Приходилось Евфимию крутиться между вече и митрополитом Ионой, который вынужден был даже послать архиепископу такое послание:
«Ты говоришь, будто я называю в своей грамоте Дмитрия (Шемяку) моим сыном: посмотри внимательнее на грамоту; так ли там пишется? Сам он отлучил себя от христианства, сам положил на себя великую тягость церковную – неблагословение от всего великого Божия священства. Дал клятву не мыслить никакого зла против великого князя – и ей изменил. Ты видел эту грамоту. Как же мне после того можно именовать его своим сыном духовным? Итак, как прежде, так и теперь пишу к тебе, что я с прочими владыками почитаю князя Дмитрия неблагословенным и отлученным от Церкви Божией. Ты пишешь еще, что и прежде Святая София и Великий Новгород давали убежище у себя гонимым князьям русским и по возможности оказывали им честь; однако ж прежние митрополиты не посылали грамот с такой тяжестью».
Уж коли с такой тяжестью писал митрополит, то ясно, что не видел он иного выхода, как помочь великому князю в его распре с Шемякой. И сам Василий Васильевич продолжал досадовать и уж не чаял доброго для себя исхода. Если увещевания митрополита не помогли, не избежать новой рати. И уж начал подумывать об этом великий князь со своим соправителем Иваном, как дело решилось совсем по-другому.
В первую же ночь, как остановились на отдых по пути в Новгород, пришла Мадина к дьяку Бородатому. Сначала сквозь полог его щупала, всего изъелозила, потом попросилась томящим голосом:
– Пустишь, что ль, к себе? Комары меня едят, и мерзну, ночь холодная.
Пустил, конечно. Разве в этаком откажешь?
Мадина тряслась на нем продолжительно, старалась очень, слюнку теплую на грудь ему роняя. Ну и он ее помесил с охотою.
– Что ты, что ты, что ты? – говорила Мадина пьяным голосом.- Вонзаешься пуще комара!
– Больно, что ль?
– У-ых!… Николи такого мужика не встречала! Крепче тебя не знавала. Ой, ты мой самый лучший! Не было еще у меня этаких! А я тебе как?
– Годишься, любострастница,- усмехнулся в темноте Степан.
– Бабы на тебя, поди, липнут, как мухи на мясо, да?
– Бывали искушения,- довольным голосом признался дьяк. Не прогонишь меня теперь?
– Да ты мне в дочери – по годам-то?
– Ну что ж ка? Жарче полыхать будешь. Холщовый полог рухнул на них – так барахтались.
Майские соловьи били в лесу.

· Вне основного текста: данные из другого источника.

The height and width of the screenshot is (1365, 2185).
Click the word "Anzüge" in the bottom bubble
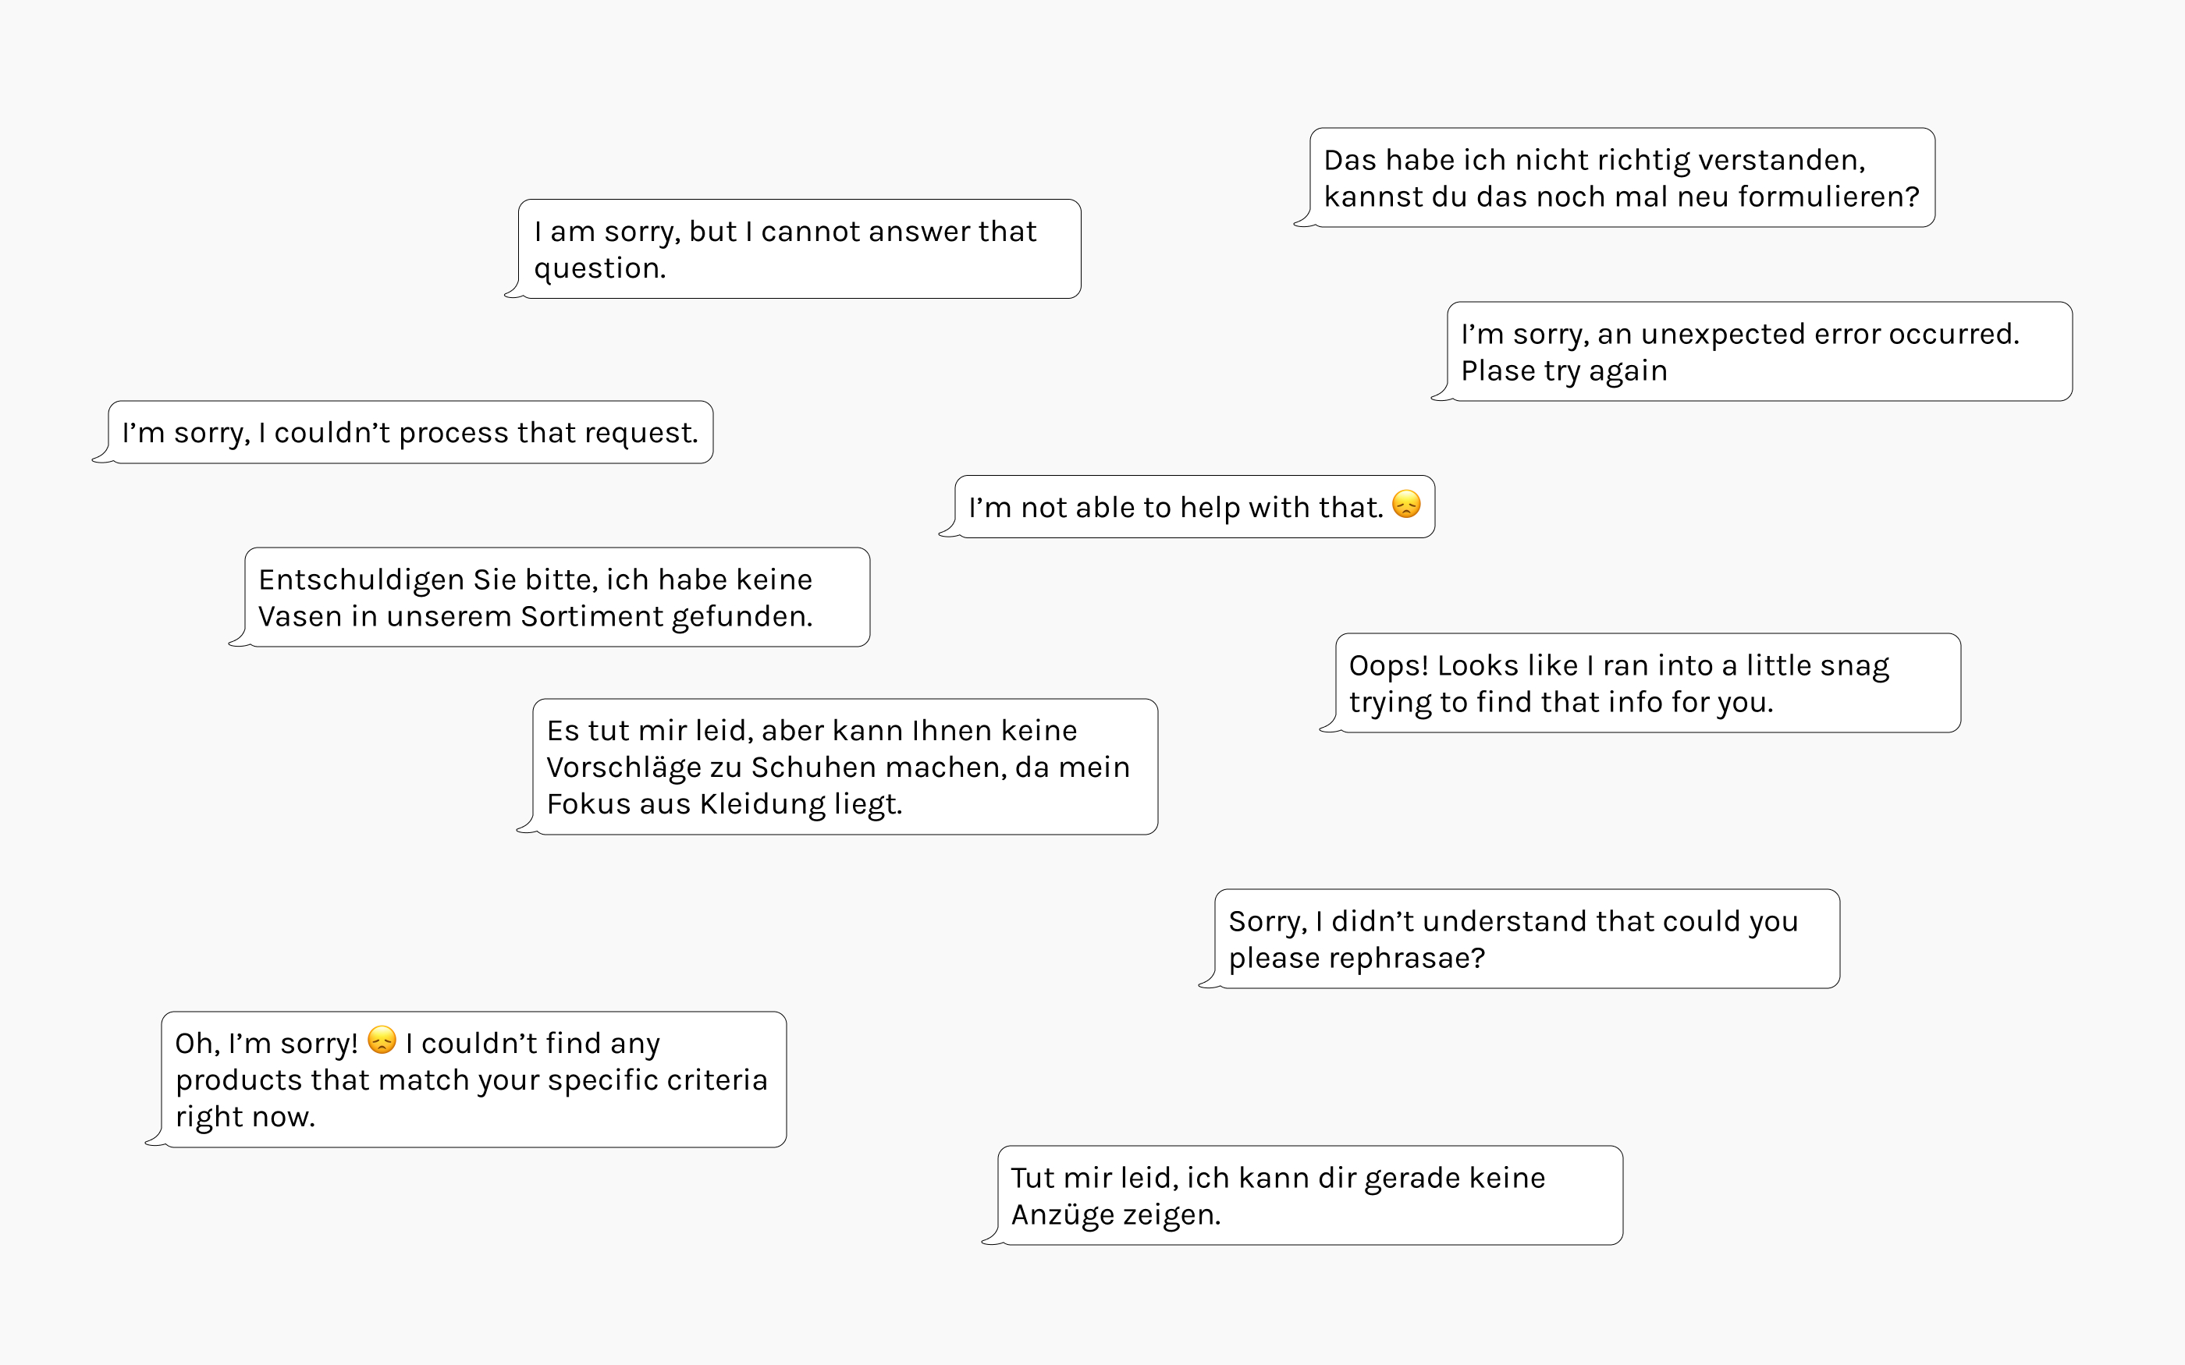[1062, 1215]
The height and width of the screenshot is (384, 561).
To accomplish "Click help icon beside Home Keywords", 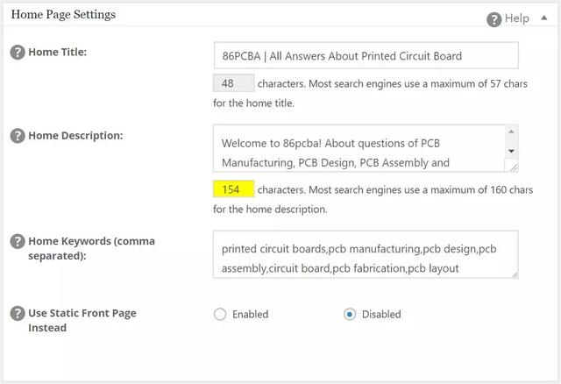I will pos(18,242).
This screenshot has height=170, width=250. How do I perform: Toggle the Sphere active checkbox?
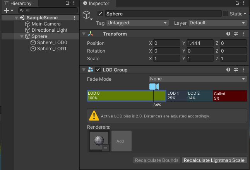[100, 14]
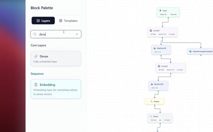Click the first MaxPool2D node icon
213x132 pixels.
[155, 48]
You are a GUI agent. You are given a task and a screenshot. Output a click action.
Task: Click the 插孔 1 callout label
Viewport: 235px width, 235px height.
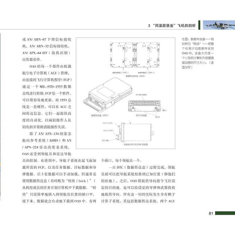point(165,111)
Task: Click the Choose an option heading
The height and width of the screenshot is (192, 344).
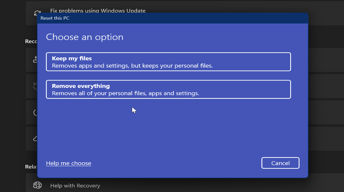Action: pyautogui.click(x=85, y=37)
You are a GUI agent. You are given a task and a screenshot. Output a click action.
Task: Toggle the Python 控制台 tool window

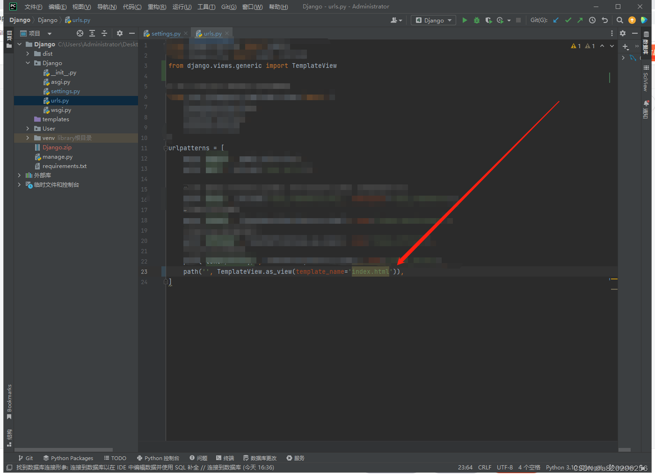click(x=158, y=458)
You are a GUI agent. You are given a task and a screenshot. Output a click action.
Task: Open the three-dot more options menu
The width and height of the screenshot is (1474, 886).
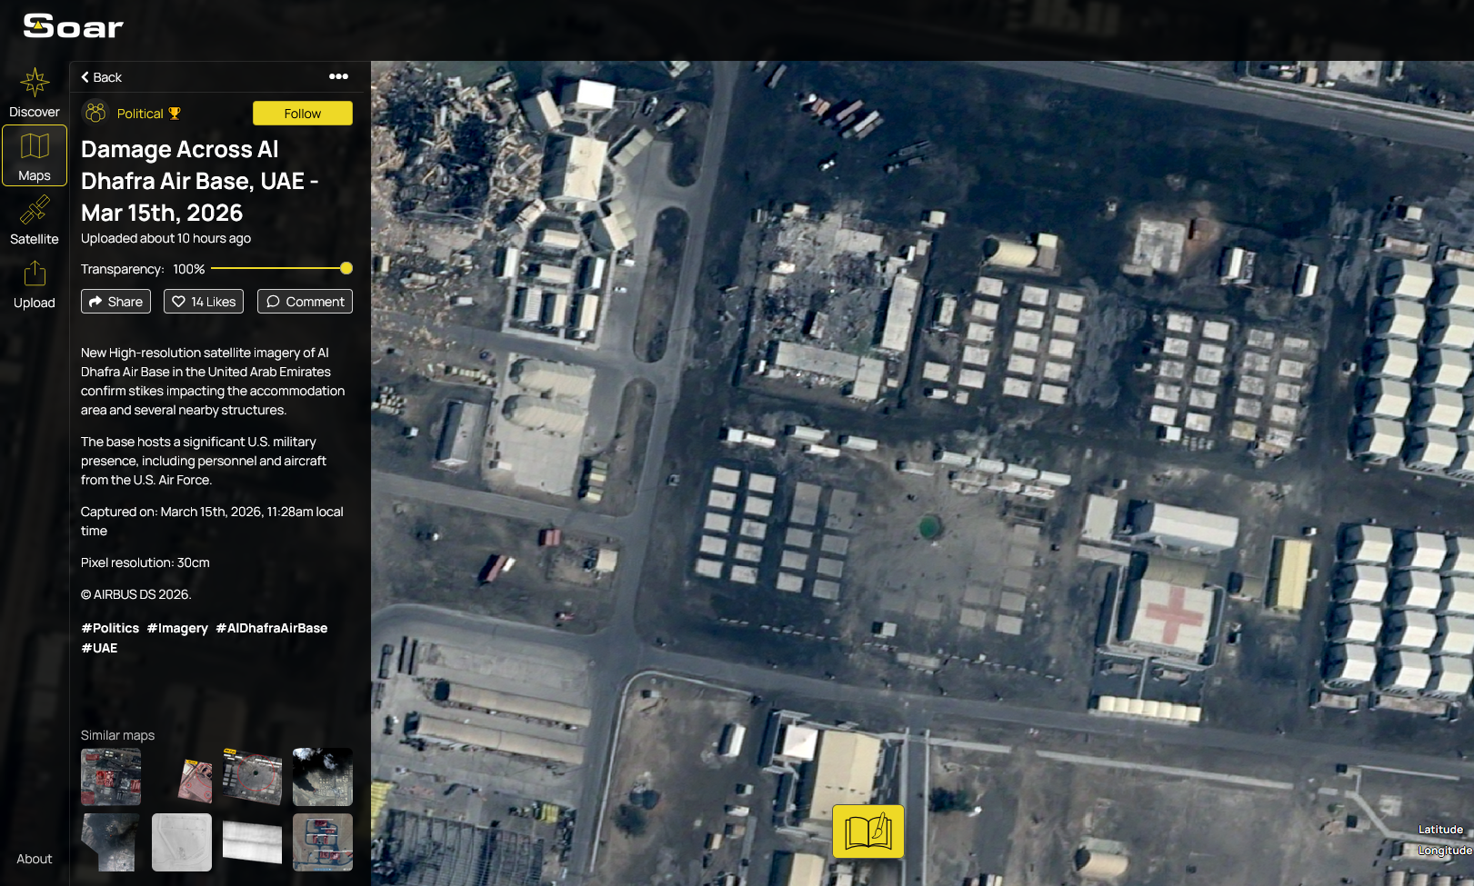coord(338,76)
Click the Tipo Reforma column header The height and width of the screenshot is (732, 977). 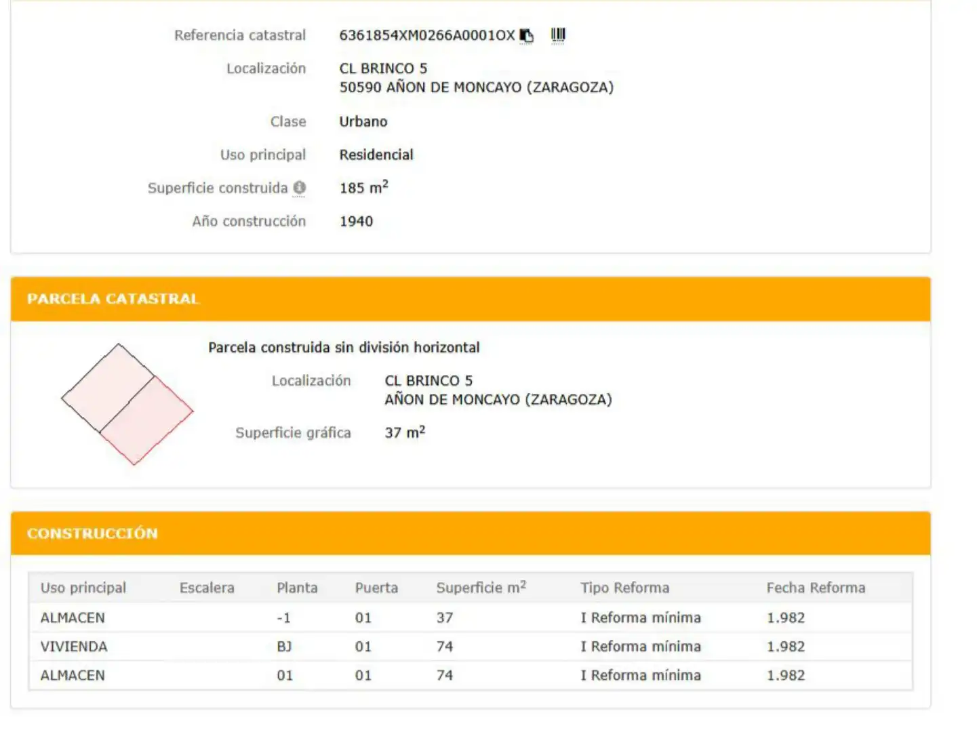[x=624, y=588]
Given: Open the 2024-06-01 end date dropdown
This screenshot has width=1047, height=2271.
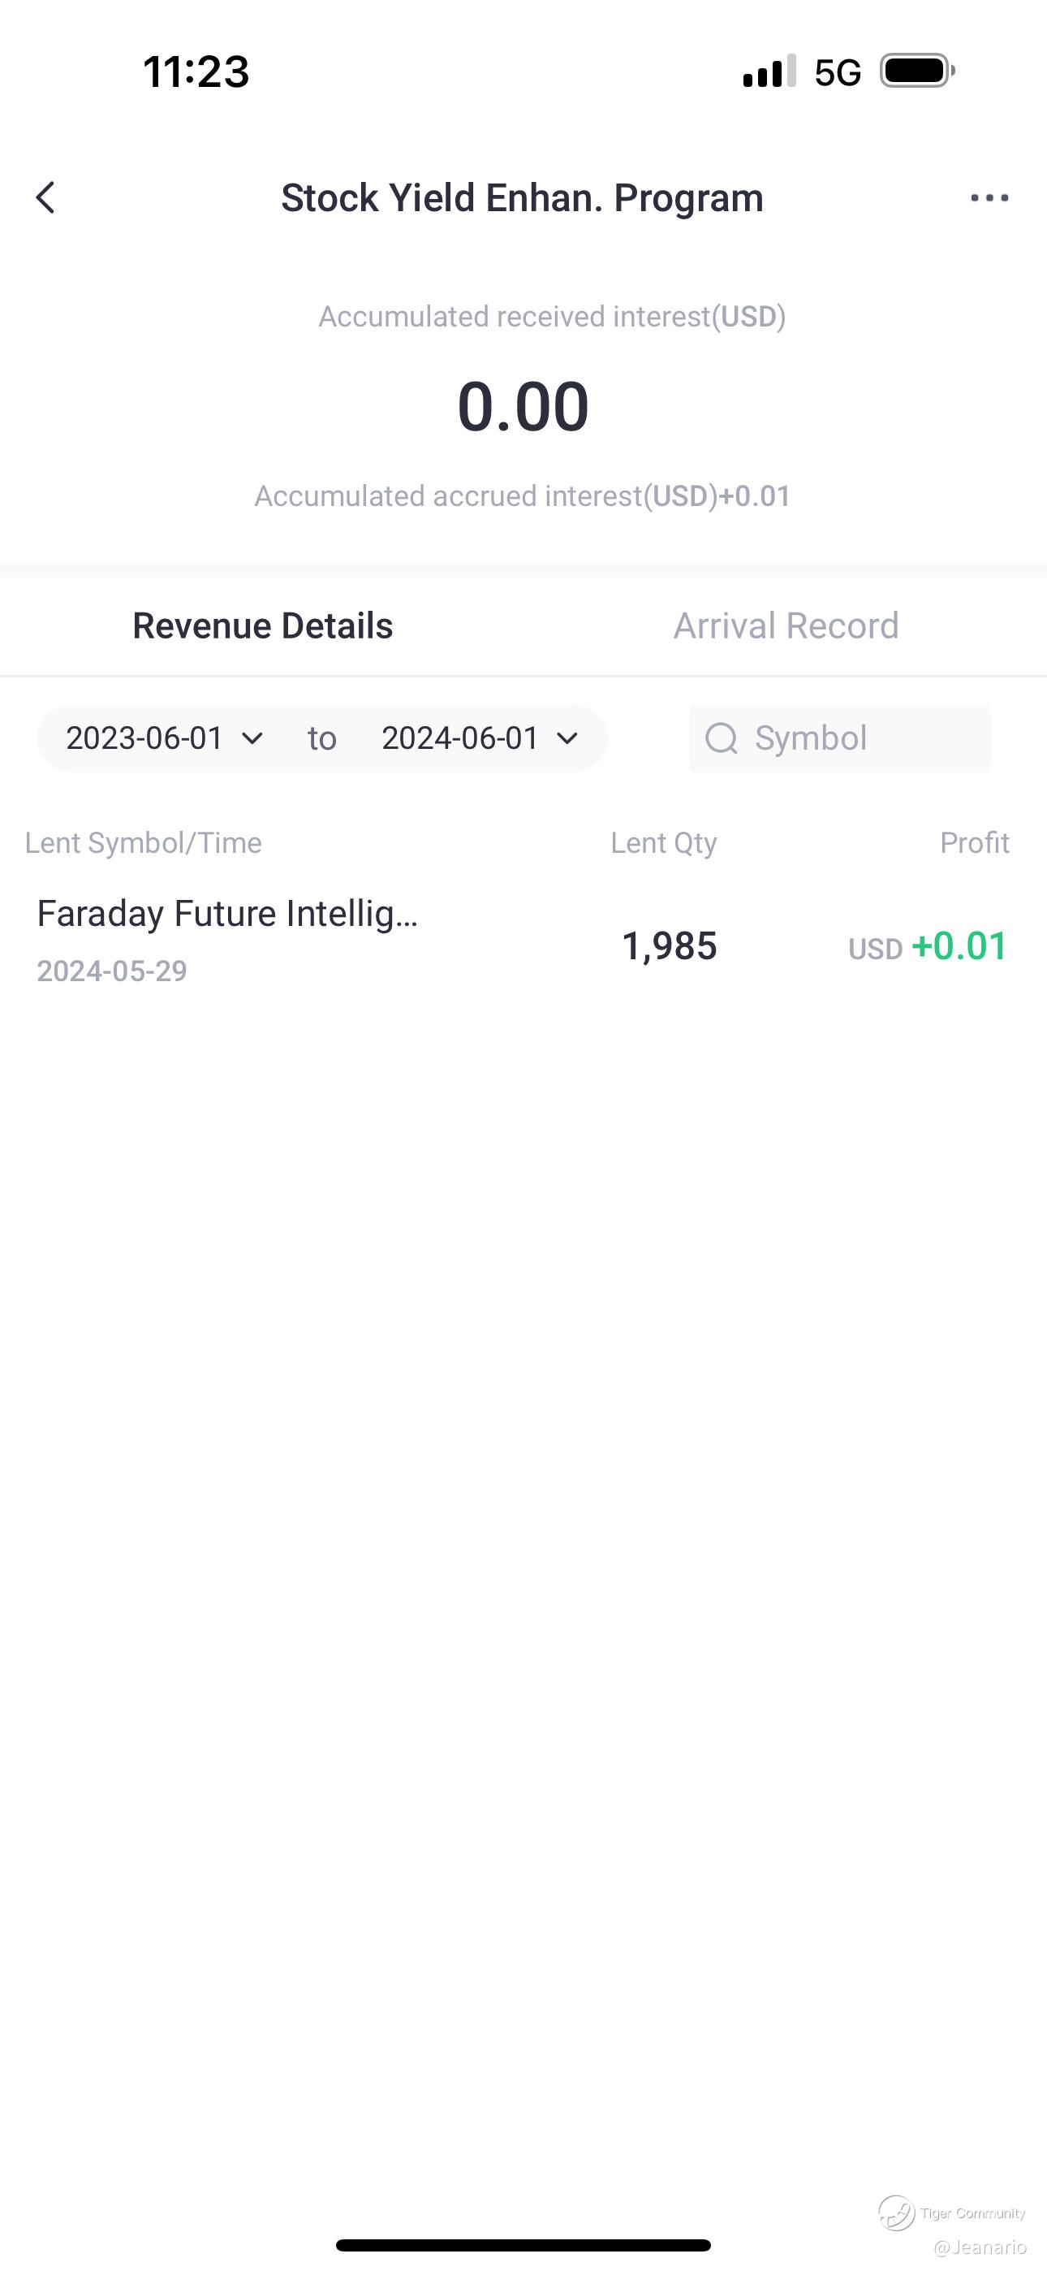Looking at the screenshot, I should tap(479, 739).
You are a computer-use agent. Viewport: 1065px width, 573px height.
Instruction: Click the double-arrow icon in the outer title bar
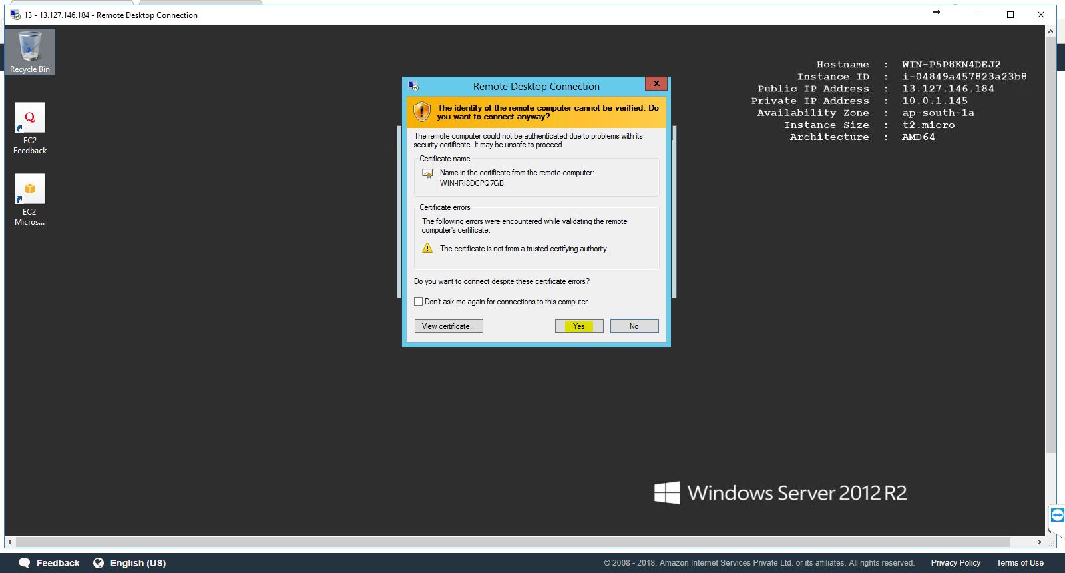[937, 13]

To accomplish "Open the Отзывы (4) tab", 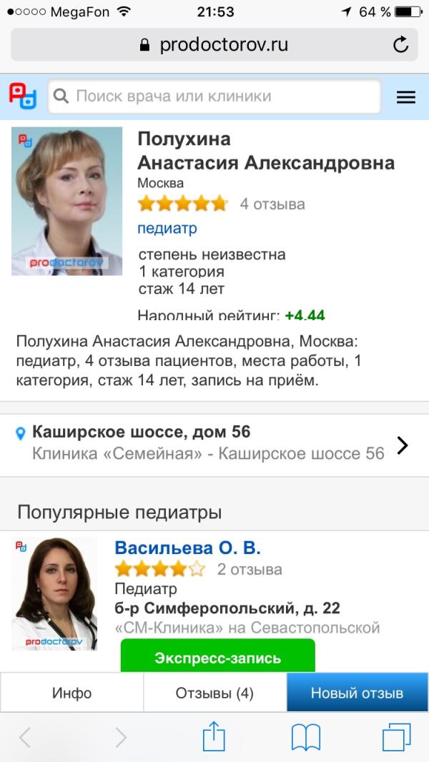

Пахло раздавленной травой, любовной мокретыо, свежестью весенней земли. Фыркали неподалеку стреноженные лошади. Храпели слуги и подьячий Вася Беда.
Наконец Мадина со Степаном утомились, закутались в полог, утихли.
– Теперь скажи, зачем в Новгород пробираешься? – спросил Степан, втайне настороженный. В его деле любую мыканку [144]опасаться надо. Чего она к нему привязалась?
– Дела сердечные,- лукаво и весело, из губ в губы выговорила Мадина.
– А где у тебя сердце-то? Ну-ка? Тута? Чего-то не дощупаюсь.
– Ну, чего тискаешь? Не сыт еще?
– К кому едешь?
– Угостки везу изменщику,- сказала дерзко, но можно было принять и за шутку.
– Кто он? Какие такие угостки? Она зарылась лицом ему под бороду:
– А выдашь?
– Не… Тебя-то?… Теперь?
– Ну, разные… травки: живокость, вороний глаз, пьяная трава, болиголов.
– Стой-ка, вспоминаю, болиголов в Греции осужденным на казнь давали. Ты кому, баба, служишь?
– Великому князю Московскому, как и ты.
– А врешь?
– Зачем? Я тут в твоей власти.
– Ну, и как твои травки лечат?
– Щитовник крепко лечит: рвота, понос, слепота… Еще ит-сигек наш степной. Внутрь хорошо и соком на кожу капнуть – двух капель хватит… Чего молчишь? Может, надо чего-нибудь такого?
– Может, и надо. А еще лучше есть?
– Лучше всего, думаю, рута будет. Из Крымской Орды мне привезли. Души-и-истая!
– Вылечит?
– Не в миг, а постепенно и наверняка.
– А что будет?
– Слюна пошла – значит, началось… Язык опухнет, вывалится, блевотина с кровью, а там уж и освобождение от мук недалеко.